==== Given records

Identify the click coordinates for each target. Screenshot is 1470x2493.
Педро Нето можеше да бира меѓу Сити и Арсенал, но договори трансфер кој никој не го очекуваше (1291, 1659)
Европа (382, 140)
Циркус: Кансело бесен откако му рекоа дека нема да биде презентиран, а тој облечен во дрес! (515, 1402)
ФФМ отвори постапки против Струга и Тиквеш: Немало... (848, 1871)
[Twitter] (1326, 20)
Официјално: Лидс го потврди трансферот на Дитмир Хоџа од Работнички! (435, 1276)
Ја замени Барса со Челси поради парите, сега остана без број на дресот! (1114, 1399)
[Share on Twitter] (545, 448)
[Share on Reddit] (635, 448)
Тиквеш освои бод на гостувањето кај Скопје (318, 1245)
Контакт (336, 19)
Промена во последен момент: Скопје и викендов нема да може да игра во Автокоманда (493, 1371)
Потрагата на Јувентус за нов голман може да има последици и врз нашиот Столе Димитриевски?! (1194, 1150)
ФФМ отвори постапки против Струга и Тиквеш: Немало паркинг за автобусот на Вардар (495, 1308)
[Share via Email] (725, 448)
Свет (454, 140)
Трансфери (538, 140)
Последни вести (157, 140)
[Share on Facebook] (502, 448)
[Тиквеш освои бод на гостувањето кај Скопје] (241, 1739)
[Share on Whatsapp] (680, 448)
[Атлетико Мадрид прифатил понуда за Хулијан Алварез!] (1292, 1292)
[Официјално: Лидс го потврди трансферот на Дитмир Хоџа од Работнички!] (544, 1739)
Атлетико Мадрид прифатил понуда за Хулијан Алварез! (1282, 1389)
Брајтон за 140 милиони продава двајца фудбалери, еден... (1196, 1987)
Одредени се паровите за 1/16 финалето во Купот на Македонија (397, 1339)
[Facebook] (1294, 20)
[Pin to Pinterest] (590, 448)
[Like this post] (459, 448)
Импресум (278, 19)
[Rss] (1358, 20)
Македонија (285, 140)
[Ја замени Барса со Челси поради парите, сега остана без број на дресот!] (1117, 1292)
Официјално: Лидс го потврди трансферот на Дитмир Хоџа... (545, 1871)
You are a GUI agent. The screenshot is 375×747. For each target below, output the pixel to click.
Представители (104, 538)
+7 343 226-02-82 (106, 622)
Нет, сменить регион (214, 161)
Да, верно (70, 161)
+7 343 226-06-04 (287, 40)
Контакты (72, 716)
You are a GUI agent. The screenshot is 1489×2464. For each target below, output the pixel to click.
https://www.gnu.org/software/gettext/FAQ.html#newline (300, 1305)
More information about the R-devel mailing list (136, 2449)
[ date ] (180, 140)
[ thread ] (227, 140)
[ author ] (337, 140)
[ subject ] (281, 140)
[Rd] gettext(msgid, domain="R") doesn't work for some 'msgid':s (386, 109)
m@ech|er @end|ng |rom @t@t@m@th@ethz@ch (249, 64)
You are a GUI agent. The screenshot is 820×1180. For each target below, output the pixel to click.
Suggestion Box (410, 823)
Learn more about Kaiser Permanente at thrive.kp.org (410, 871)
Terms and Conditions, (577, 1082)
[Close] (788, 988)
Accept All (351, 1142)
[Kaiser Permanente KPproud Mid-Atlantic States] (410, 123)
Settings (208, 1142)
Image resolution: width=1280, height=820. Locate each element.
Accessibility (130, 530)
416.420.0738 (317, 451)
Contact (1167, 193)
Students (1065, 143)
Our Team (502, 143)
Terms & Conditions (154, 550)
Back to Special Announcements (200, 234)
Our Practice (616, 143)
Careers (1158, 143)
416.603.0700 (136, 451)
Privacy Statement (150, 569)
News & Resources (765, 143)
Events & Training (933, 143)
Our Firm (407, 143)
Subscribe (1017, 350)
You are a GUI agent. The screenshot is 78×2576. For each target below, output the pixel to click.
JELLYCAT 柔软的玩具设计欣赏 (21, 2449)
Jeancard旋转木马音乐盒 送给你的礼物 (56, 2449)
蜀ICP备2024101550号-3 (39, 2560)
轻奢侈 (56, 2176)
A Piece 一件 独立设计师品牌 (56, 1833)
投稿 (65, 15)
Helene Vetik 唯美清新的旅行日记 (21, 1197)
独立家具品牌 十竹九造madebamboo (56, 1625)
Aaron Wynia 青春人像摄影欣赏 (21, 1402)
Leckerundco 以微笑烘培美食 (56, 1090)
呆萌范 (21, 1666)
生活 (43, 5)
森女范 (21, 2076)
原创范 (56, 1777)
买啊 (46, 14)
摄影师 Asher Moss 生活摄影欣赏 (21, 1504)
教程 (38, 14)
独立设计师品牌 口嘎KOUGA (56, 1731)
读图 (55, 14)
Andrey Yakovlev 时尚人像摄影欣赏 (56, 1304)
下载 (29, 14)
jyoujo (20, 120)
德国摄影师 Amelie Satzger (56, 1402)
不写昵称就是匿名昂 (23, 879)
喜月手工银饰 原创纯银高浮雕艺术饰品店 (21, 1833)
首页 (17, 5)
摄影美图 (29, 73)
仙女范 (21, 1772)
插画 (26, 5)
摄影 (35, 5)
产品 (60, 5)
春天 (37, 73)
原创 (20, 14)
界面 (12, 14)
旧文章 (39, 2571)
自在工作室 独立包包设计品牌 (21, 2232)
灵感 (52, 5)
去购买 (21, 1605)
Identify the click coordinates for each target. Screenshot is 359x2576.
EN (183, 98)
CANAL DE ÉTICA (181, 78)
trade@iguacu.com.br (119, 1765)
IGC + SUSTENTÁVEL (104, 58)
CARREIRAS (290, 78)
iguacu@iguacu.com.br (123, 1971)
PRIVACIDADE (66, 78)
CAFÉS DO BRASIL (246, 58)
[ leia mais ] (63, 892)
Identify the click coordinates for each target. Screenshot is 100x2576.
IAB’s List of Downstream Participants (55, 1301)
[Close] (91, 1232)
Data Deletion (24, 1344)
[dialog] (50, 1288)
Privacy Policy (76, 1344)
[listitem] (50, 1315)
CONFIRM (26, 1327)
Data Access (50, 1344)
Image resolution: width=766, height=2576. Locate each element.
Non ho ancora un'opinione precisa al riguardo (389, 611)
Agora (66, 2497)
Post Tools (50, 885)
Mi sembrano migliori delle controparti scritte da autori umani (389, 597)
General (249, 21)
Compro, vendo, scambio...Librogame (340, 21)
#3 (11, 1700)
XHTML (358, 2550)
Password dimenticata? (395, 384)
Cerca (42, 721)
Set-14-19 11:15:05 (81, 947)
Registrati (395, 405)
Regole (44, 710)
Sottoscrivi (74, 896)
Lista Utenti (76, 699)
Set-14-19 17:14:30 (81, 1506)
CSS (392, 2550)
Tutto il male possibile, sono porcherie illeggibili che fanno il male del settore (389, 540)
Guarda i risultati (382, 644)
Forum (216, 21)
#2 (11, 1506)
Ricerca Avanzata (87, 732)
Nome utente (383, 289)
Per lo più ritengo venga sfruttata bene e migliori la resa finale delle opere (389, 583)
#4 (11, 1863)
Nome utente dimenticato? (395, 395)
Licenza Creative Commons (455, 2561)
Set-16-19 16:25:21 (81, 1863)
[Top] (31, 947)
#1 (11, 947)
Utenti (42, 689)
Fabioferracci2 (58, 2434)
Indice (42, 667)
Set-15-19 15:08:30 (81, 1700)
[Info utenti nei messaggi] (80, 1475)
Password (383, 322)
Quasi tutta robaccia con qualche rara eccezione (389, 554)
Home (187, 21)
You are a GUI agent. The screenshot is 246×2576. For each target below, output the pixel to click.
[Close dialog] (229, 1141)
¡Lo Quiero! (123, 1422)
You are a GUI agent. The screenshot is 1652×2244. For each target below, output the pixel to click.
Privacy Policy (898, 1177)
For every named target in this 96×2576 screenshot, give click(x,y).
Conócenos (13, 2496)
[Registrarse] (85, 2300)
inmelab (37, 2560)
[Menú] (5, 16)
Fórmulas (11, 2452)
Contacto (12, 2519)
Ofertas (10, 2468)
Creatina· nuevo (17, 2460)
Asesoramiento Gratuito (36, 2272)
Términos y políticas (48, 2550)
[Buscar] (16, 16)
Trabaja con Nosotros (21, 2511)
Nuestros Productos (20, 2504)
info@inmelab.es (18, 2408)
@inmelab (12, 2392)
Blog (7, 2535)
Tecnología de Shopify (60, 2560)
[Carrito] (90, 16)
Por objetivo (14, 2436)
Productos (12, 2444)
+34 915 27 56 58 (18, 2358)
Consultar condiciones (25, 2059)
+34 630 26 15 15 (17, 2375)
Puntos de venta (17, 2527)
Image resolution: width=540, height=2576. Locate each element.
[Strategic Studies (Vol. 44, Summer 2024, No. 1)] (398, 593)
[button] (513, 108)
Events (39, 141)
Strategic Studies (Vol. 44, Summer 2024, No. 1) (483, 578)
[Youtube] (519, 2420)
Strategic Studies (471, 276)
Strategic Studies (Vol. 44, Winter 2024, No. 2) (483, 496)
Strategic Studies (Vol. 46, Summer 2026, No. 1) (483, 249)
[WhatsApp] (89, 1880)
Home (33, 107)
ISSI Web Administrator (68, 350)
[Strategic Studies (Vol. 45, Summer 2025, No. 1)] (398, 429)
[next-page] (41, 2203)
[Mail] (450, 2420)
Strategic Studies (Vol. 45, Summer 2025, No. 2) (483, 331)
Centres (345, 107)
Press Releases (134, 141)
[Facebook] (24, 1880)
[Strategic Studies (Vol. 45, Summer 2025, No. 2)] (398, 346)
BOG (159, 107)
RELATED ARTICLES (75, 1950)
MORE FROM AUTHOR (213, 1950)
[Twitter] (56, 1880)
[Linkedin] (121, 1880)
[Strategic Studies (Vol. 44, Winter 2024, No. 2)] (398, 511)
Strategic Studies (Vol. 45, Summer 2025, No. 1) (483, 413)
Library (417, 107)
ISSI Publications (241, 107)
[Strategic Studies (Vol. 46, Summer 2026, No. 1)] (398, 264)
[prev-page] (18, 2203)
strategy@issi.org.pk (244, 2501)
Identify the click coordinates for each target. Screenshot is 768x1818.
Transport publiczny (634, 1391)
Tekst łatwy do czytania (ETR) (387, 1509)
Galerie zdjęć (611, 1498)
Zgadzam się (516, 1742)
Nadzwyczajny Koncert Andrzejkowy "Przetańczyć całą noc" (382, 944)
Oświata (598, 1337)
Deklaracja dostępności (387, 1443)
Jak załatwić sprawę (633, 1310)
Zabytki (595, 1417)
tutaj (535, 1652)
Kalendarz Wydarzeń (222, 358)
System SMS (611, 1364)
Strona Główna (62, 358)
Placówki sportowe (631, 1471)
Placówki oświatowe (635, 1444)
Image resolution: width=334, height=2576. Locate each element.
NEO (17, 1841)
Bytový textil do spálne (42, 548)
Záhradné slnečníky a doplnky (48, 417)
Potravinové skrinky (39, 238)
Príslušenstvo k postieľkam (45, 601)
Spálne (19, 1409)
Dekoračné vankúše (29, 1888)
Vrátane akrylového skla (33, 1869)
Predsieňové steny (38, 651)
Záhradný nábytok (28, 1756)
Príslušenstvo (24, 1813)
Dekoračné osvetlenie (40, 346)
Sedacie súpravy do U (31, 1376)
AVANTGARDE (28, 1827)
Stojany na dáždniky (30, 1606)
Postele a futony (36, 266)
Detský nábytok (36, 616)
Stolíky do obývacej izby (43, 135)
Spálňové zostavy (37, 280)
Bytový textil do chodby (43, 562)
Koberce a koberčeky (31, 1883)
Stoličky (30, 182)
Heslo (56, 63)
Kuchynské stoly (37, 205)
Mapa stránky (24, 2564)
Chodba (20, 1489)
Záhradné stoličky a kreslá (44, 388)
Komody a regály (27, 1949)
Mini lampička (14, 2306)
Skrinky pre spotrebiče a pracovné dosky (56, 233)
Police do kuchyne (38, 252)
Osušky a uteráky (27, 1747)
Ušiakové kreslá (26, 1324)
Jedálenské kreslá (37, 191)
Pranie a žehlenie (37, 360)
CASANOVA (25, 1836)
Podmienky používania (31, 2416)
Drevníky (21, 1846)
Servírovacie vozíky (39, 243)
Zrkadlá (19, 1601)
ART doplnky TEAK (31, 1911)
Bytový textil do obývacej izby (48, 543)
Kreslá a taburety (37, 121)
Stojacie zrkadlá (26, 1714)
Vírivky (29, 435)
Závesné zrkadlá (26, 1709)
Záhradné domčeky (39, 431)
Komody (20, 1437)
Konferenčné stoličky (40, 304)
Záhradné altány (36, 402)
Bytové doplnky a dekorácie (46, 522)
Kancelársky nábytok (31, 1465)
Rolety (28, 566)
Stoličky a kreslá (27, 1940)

========

Your assignment
Show each line of the records above containing "nábytok".

Your solution
Záhradný nábytok (28, 1756)
Detský nábytok (36, 616)
Kancelársky nábytok (31, 1465)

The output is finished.